Will that change be driven from within the credit union industry by those who want to destroy the box or from organizations on the outside of embrace creativity and innovation? As of now it appears those outside of the traditional financial setting have the upper hand. 
David Wagner   Advice to Credit Unions: Innovate or Die   2/25/2013 11:58:34 AM
Re: tech follows the money
@syedzunair- I wasn't talking about collaborating (though I think that's great) but actually merging. Bring the best minds together who know their customers best in order to compete better.

That said, there is a lot of regulation standing between that.

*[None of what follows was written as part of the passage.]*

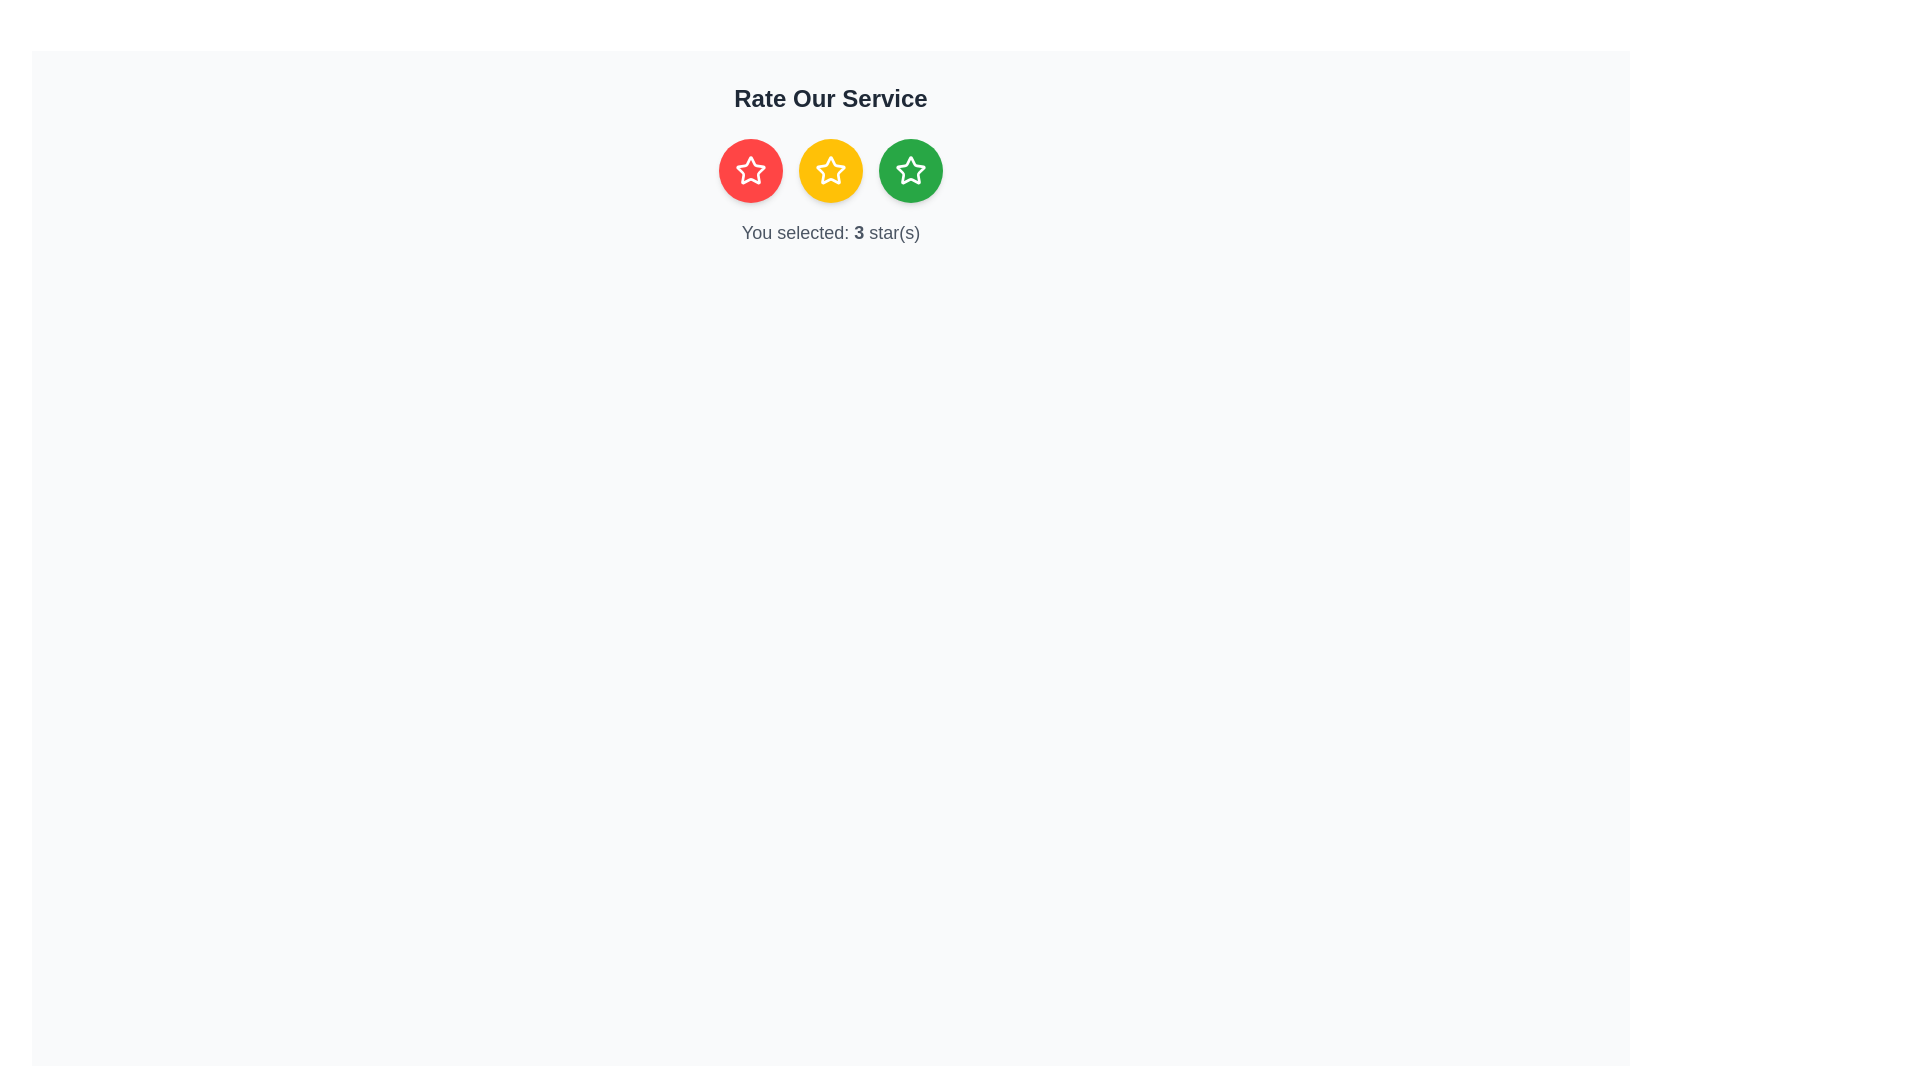  Describe the element at coordinates (830, 231) in the screenshot. I see `the text label indicating the selected rating, which is positioned below the star rating buttons and aligned centrally with them` at that location.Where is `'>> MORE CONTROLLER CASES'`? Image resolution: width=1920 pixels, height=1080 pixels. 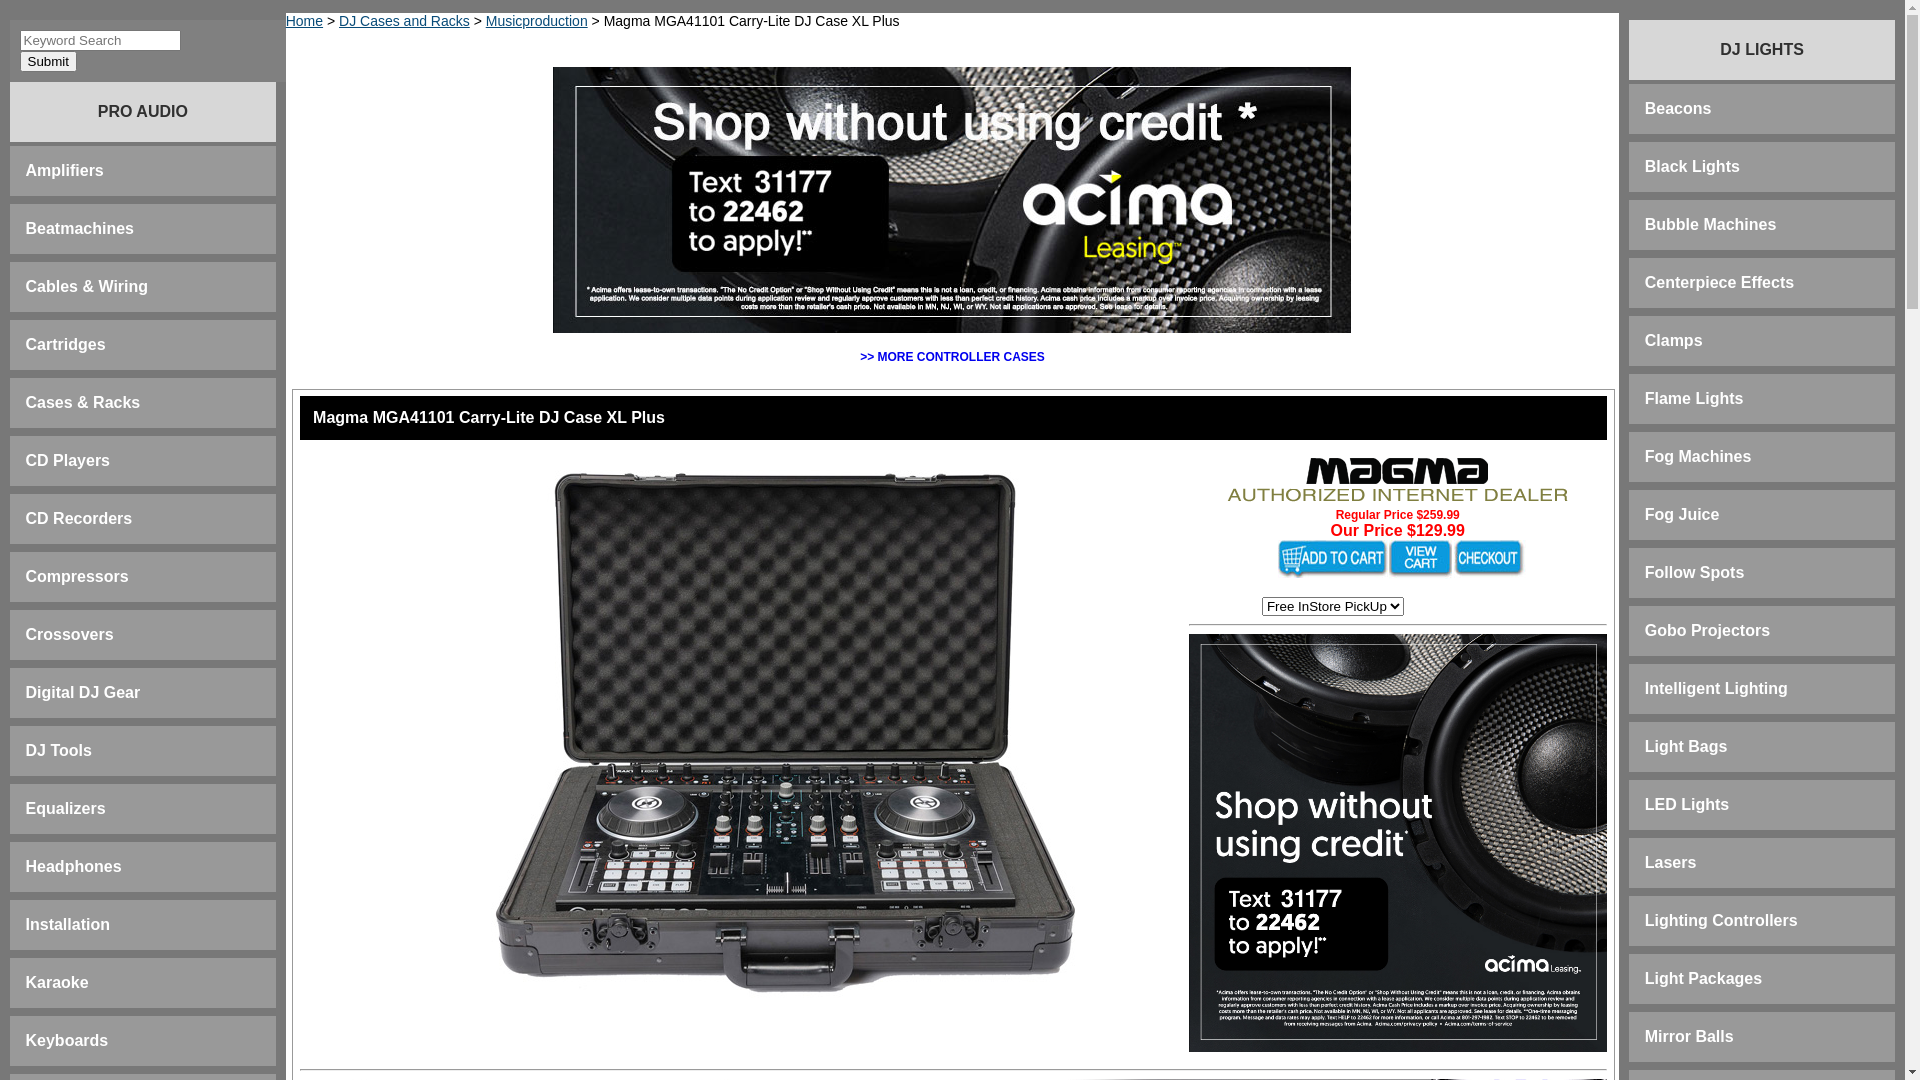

on the other hand, collabration might work since most credtit unions arne't actually competing since geographical realities and rules about who can join the union mean they are going after different people.
Cyrus   Advice to Credit Unions: Innovate or Die   2/25/2013 11:45:43 AM
Re: tech follows the money
@David You're probably right about consolidation. But the key issue is the way credit unions are structured. The very fact that they're a cooperative owned by members and are legally structured as non-profit organizations means there's no real necessity, or even incentive, to combining.

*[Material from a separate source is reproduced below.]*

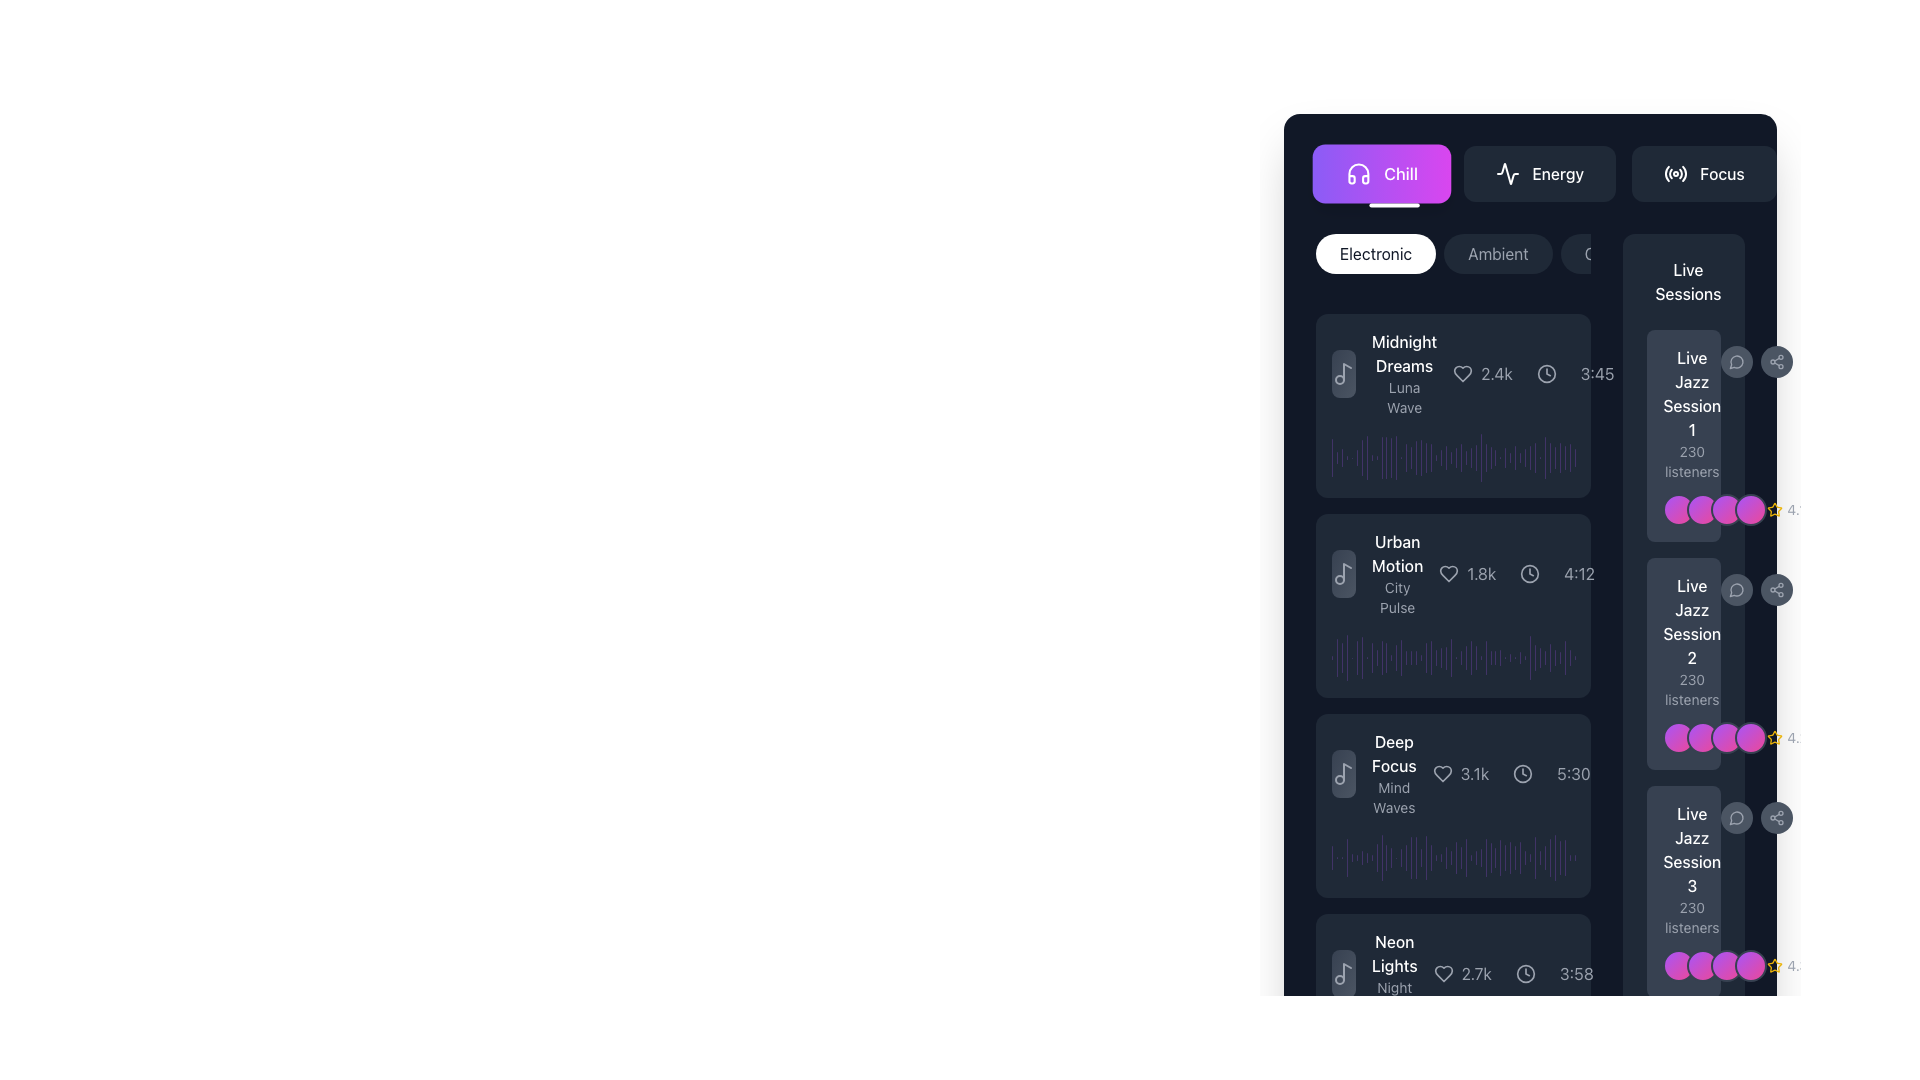 This screenshot has height=1080, width=1920. Describe the element at coordinates (1683, 869) in the screenshot. I see `the static text display for 'Live Jazz Session 3' which is the third item in the list of live sessions, located on the right side of the UI` at that location.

Credit unions are really the last relationship-based business in the consumer financial space when you get right down to it. Members like the small office feel, personal service and the fact that generally someone's going to know your name when you go in there.
syedzunair   Advice to Credit Unions: Innovate or Die   2/25/2013 5:25:18 AM
Re: tech follows the money

It would be helpful but I don't get what incentive would the unions have to collaborate?
Susan Nunziata   Advice to Credit Unions: Innovate or Die   2/24/2013 11:50:06 PM
Re: Test Bed
@Ivan-Thanks for a really informative article. I did not know much about the challenges facing credit unions until reading your post and your further discussion of the topic with our community. The financial crisis and resulting mistrust of large banks gave credit unions the biggest boost in consumer recognition that they've had in years. yet they risk squandering this unprecedented opportunity for growth by failing to keep up with services available from traditional banks. Resistance to technological change is not a good thing for any business, whehter for-profit or non-profit. 
David Wagner   Advice to Credit Unions: Innovate or Die   2/24/2013 6:56:08 PM
Re: tech follows the money
@syedzunair and technocrat- True consolidation is difficult. The law makes it difficult fo one. There are regulations based on how they work and who can be their customers. But I think opening that up wuld be helpful.